##### Record extracts #####
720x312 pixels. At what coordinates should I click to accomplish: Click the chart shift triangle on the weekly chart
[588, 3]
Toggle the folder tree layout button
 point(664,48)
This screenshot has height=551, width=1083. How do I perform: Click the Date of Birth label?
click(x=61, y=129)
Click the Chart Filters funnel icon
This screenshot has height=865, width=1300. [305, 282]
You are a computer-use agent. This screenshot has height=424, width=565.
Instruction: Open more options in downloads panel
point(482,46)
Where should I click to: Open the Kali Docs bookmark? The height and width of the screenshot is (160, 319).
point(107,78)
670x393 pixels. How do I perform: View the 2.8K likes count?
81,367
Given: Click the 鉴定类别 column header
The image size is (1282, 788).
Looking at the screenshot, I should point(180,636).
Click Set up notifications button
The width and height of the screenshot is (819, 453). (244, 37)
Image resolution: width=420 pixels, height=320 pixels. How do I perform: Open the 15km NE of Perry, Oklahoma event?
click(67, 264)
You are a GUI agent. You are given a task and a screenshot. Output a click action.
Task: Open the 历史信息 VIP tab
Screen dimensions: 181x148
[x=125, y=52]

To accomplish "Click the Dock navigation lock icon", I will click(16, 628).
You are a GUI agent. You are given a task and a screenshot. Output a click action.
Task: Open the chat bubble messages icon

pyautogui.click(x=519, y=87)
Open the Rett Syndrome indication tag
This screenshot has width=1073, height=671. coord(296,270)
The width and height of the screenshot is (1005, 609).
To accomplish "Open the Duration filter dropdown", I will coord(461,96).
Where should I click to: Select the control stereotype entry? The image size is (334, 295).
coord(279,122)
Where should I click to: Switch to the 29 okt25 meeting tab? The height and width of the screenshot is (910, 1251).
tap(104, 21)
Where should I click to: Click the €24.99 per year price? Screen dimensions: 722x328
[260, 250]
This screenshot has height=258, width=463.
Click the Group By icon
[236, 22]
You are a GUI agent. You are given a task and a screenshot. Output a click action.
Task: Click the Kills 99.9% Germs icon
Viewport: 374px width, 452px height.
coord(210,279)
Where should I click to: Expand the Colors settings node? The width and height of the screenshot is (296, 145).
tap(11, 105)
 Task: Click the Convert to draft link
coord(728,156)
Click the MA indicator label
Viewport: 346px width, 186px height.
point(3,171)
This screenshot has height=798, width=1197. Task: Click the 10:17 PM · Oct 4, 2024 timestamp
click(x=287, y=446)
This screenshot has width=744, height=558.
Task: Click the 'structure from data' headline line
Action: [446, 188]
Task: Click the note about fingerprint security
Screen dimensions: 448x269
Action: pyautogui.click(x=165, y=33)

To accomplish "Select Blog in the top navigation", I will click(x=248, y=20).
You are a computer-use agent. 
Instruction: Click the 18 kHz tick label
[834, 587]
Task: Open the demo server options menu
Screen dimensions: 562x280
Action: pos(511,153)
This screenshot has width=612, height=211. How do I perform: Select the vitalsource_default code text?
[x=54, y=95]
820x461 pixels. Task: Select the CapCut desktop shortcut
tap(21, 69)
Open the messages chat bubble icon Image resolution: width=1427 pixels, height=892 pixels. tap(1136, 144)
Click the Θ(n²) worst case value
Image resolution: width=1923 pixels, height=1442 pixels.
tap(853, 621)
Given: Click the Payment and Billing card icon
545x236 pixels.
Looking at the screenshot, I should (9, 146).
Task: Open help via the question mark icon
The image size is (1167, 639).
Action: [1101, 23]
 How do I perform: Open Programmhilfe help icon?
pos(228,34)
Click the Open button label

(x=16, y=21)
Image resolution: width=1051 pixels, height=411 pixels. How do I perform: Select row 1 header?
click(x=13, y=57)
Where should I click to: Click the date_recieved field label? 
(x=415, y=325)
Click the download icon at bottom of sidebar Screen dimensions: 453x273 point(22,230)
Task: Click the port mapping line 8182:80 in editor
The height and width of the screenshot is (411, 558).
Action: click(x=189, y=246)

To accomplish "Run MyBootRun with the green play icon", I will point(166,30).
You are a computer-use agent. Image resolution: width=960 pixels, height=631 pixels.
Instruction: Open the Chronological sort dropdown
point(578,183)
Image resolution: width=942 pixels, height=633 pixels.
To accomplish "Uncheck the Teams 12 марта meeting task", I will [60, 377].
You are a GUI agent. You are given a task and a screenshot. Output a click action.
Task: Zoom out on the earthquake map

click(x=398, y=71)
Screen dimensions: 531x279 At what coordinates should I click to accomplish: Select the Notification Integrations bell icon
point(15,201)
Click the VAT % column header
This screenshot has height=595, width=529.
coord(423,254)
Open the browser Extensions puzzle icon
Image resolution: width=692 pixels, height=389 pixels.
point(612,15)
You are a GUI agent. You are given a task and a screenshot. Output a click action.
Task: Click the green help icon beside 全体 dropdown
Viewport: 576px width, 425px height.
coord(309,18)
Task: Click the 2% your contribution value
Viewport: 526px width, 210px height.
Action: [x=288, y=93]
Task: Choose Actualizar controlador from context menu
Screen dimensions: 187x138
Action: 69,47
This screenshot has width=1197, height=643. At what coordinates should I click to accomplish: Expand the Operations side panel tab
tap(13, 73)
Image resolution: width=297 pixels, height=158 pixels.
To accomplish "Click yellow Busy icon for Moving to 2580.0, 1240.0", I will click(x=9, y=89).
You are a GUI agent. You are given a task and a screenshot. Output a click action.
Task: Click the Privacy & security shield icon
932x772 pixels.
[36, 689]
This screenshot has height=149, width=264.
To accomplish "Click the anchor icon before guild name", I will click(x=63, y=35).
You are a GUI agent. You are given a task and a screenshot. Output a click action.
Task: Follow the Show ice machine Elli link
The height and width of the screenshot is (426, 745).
#####
## How to complete this task
Return each line of the records above in which the word "green" occurs.

## Solution to this task
To accomplish "Run MyBootRun with the green play icon", I will point(166,30).
Task: Click the green help icon beside 全体 dropdown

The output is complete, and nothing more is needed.